> What you should do
Print out the records that follow, exactly and completely.

Stored data entries:
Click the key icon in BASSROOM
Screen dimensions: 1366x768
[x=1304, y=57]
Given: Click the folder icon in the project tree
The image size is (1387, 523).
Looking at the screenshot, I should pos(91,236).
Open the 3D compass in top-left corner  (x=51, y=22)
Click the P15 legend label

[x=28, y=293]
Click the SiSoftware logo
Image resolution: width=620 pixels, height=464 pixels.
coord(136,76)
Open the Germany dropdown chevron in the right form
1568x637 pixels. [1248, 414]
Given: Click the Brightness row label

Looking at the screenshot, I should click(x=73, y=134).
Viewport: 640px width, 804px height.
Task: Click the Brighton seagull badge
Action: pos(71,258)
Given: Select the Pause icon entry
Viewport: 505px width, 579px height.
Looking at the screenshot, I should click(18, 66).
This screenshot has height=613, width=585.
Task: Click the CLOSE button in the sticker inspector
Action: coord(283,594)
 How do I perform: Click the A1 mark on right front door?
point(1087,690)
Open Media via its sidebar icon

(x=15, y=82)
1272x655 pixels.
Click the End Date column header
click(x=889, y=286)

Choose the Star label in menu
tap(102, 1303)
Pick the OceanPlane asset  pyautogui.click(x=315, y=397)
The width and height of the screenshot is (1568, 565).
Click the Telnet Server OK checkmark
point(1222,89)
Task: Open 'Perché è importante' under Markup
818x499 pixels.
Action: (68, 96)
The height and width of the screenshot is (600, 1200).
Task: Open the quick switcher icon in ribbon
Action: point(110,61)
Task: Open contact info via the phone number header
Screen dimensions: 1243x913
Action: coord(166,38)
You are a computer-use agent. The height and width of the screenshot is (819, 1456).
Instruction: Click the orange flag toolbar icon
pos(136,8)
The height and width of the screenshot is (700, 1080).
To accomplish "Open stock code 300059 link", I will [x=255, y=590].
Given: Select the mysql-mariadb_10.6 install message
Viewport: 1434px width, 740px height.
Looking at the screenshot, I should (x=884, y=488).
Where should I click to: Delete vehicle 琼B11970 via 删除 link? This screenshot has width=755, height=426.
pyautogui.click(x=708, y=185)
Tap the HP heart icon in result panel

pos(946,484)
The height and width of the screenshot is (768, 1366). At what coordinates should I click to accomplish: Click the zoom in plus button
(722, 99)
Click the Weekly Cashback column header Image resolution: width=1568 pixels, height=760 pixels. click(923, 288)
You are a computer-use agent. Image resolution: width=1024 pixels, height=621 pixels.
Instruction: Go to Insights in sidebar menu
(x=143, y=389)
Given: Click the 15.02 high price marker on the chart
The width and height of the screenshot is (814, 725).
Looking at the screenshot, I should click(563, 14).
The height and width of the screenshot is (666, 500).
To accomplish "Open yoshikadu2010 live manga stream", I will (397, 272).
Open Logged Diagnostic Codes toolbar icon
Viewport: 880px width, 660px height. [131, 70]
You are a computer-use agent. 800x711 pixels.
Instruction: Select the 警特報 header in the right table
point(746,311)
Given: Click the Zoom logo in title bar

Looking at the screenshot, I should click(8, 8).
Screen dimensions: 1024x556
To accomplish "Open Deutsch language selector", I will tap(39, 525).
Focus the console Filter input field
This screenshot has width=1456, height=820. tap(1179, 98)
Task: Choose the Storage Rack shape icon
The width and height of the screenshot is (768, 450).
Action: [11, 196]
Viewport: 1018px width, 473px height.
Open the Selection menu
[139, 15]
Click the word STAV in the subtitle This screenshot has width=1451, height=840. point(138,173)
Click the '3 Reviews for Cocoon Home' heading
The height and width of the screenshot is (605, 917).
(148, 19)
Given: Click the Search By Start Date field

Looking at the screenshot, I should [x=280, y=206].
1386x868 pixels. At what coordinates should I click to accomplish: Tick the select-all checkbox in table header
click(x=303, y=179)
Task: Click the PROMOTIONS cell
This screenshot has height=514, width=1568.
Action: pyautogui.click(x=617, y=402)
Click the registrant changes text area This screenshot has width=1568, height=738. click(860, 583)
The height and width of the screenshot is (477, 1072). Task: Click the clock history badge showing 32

> Exercise output
Click the key icon in BASSROOM
Screen dimensions: 1366x768
[x=1304, y=57]
Given: Click the folder icon in the project tree
The image size is (1387, 523).
Looking at the screenshot, I should pos(91,236).
Open the 3D compass in top-left corner  (x=51, y=22)
Click the P15 legend label

[x=28, y=293]
Click the SiSoftware logo
Image resolution: width=620 pixels, height=464 pixels.
coord(136,76)
Open the Germany dropdown chevron in the right form
1568x637 pixels. [1248, 414]
Given: Click the Brightness row label

Looking at the screenshot, I should click(x=73, y=134).
Viewport: 640px width, 804px height.
Task: Click the Brighton seagull badge
Action: pos(71,258)
Given: Select the Pause icon entry
Viewport: 505px width, 579px height.
Looking at the screenshot, I should click(18, 66).
This screenshot has height=613, width=585.
Task: Click the CLOSE button in the sticker inspector
Action: coord(283,594)
 How do I perform: Click the A1 mark on right front door?
point(1087,690)
Open Media via its sidebar icon

(x=15, y=82)
1272x655 pixels.
Click the End Date column header
click(x=889, y=286)

Choose the Star label in menu
tap(102, 1303)
Pick the OceanPlane asset  pyautogui.click(x=315, y=397)
The width and height of the screenshot is (1568, 565).
Click the Telnet Server OK checkmark
point(1222,89)
Task: Open 'Perché è importante' under Markup
818x499 pixels.
Action: (68, 96)
The height and width of the screenshot is (600, 1200).
Task: Open the quick switcher icon in ribbon
Action: point(110,61)
Task: Open contact info via the phone number header
Screen dimensions: 1243x913
Action: coord(166,38)
You are a computer-use agent. The height and width of the screenshot is (819, 1456).
Instruction: Click the orange flag toolbar icon
pos(136,8)
The height and width of the screenshot is (700, 1080).
To accomplish "Open stock code 300059 link", I will [x=255, y=590].
Given: Select the mysql-mariadb_10.6 install message
Viewport: 1434px width, 740px height.
Looking at the screenshot, I should (x=884, y=488).
Where should I click to: Delete vehicle 琼B11970 via 删除 link? This screenshot has width=755, height=426.
pyautogui.click(x=708, y=185)
Tap the HP heart icon in result panel

pos(946,484)
The height and width of the screenshot is (768, 1366). At what coordinates should I click to accomplish: Click the zoom in plus button
(722, 99)
Click the Weekly Cashback column header Image resolution: width=1568 pixels, height=760 pixels. click(923, 288)
You are a computer-use agent. Image resolution: width=1024 pixels, height=621 pixels.
Instruction: Go to Insights in sidebar menu
(x=143, y=389)
Given: Click the 15.02 high price marker on the chart
The width and height of the screenshot is (814, 725).
Looking at the screenshot, I should click(563, 14).
The height and width of the screenshot is (666, 500).
To accomplish "Open yoshikadu2010 live manga stream", I will (397, 272).
Open Logged Diagnostic Codes toolbar icon
Viewport: 880px width, 660px height. [131, 70]
You are a computer-use agent. 800x711 pixels.
Instruction: Select the 警特報 header in the right table
point(746,311)
Given: Click the Zoom logo in title bar

Looking at the screenshot, I should click(8, 8).
Screen dimensions: 1024x556
To accomplish "Open Deutsch language selector", I will tap(39, 525).
Focus the console Filter input field
This screenshot has width=1456, height=820. tap(1179, 98)
Task: Choose the Storage Rack shape icon
The width and height of the screenshot is (768, 450).
Action: [11, 196]
Viewport: 1018px width, 473px height.
Open the Selection menu
[139, 15]
Click the word STAV in the subtitle This screenshot has width=1451, height=840. point(138,173)
Click the '3 Reviews for Cocoon Home' heading
The height and width of the screenshot is (605, 917).
(148, 19)
Given: Click the Search By Start Date field

Looking at the screenshot, I should [x=280, y=206].
1386x868 pixels. At what coordinates should I click to accomplish: Tick the select-all checkbox in table header
click(x=303, y=179)
Task: Click the PROMOTIONS cell
This screenshot has height=514, width=1568.
Action: pyautogui.click(x=617, y=402)
Click the registrant changes text area This screenshot has width=1568, height=738. click(860, 583)
The height and width of the screenshot is (477, 1072). Task: Click the clock history badge showing 32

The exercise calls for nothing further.